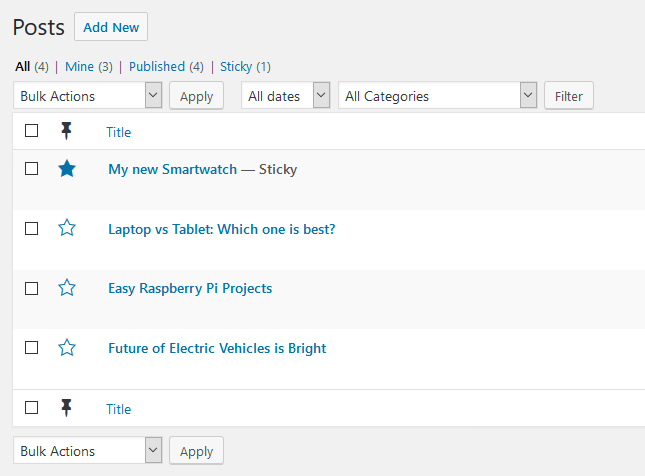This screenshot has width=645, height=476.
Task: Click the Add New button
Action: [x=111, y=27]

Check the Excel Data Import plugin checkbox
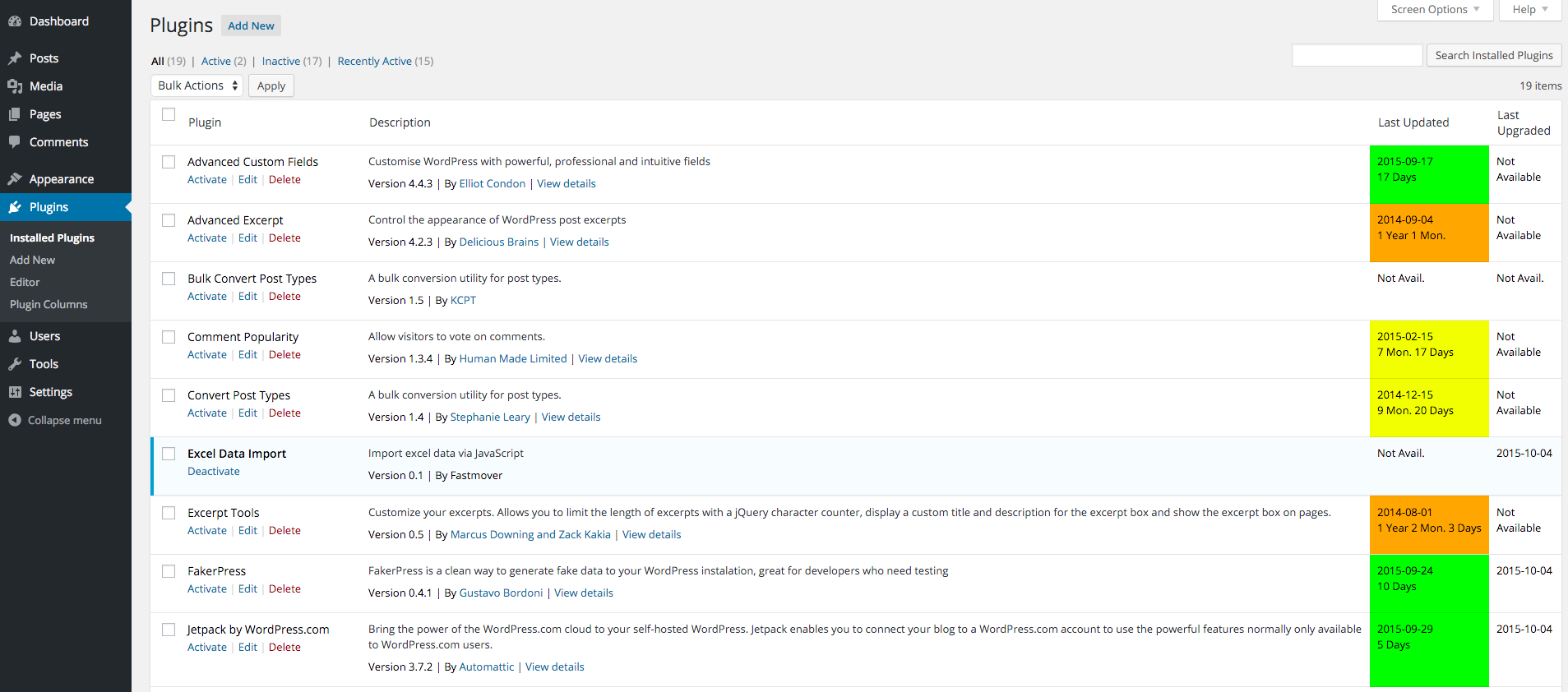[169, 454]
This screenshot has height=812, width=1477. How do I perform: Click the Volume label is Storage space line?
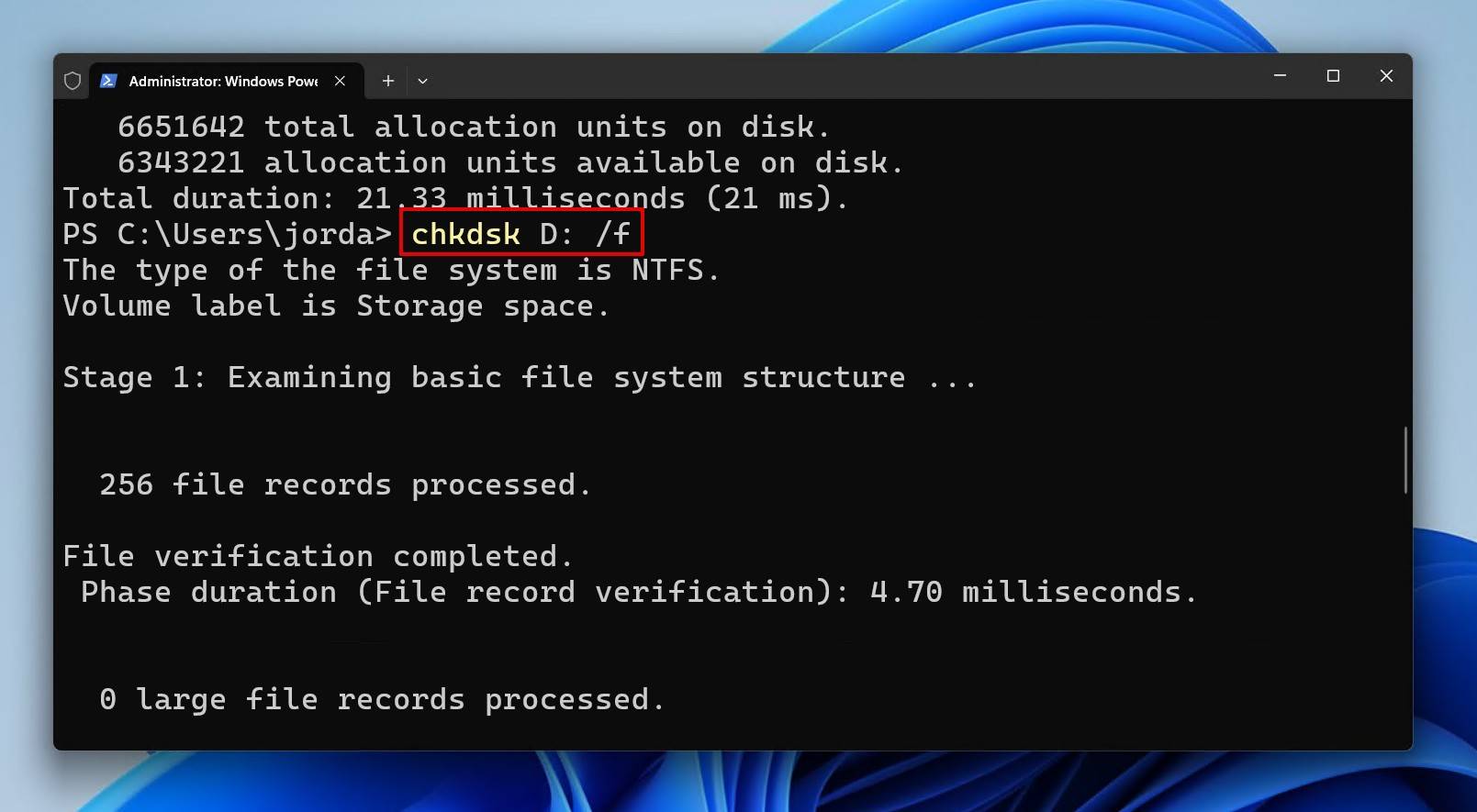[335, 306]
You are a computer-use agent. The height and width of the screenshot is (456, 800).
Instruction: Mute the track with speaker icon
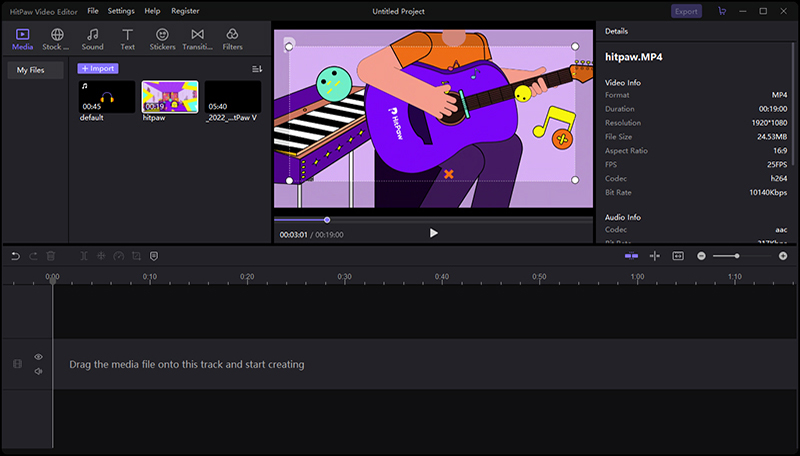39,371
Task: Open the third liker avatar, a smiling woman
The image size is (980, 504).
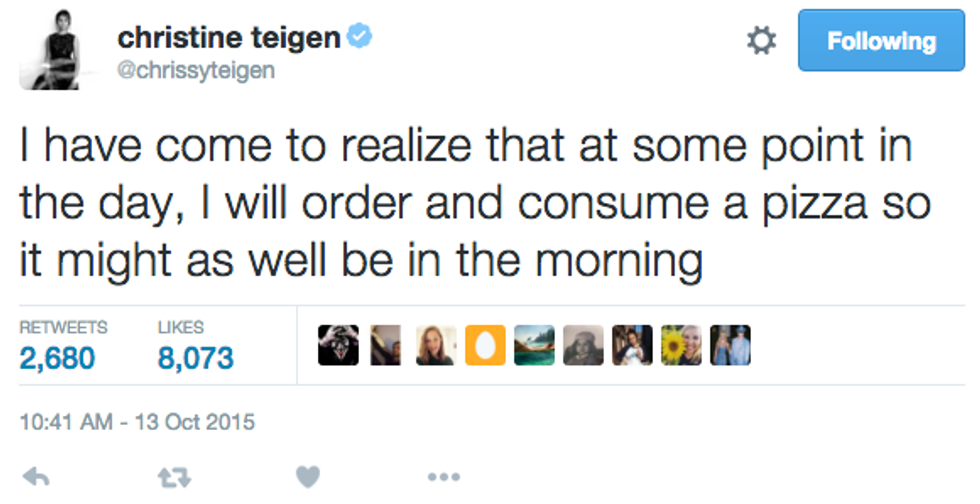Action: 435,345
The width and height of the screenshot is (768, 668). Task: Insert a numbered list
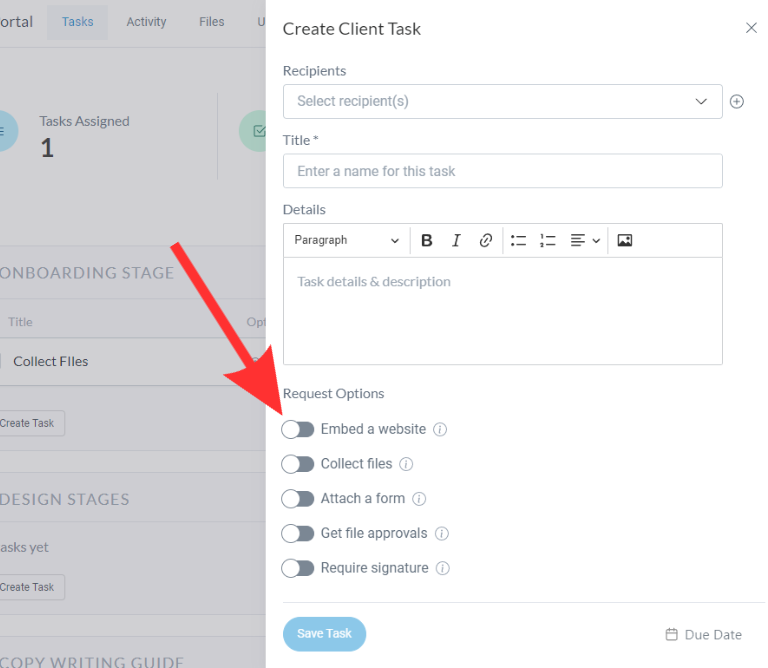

▶ Requirement
List every line in the listing above that contains the word "Click", and treat uppercase and lowercase as different.

▶ Complete output
Task: Click the Add New button
This screenshot has height=812, width=1477. How do I perform: Click the Volume label is Storage space line?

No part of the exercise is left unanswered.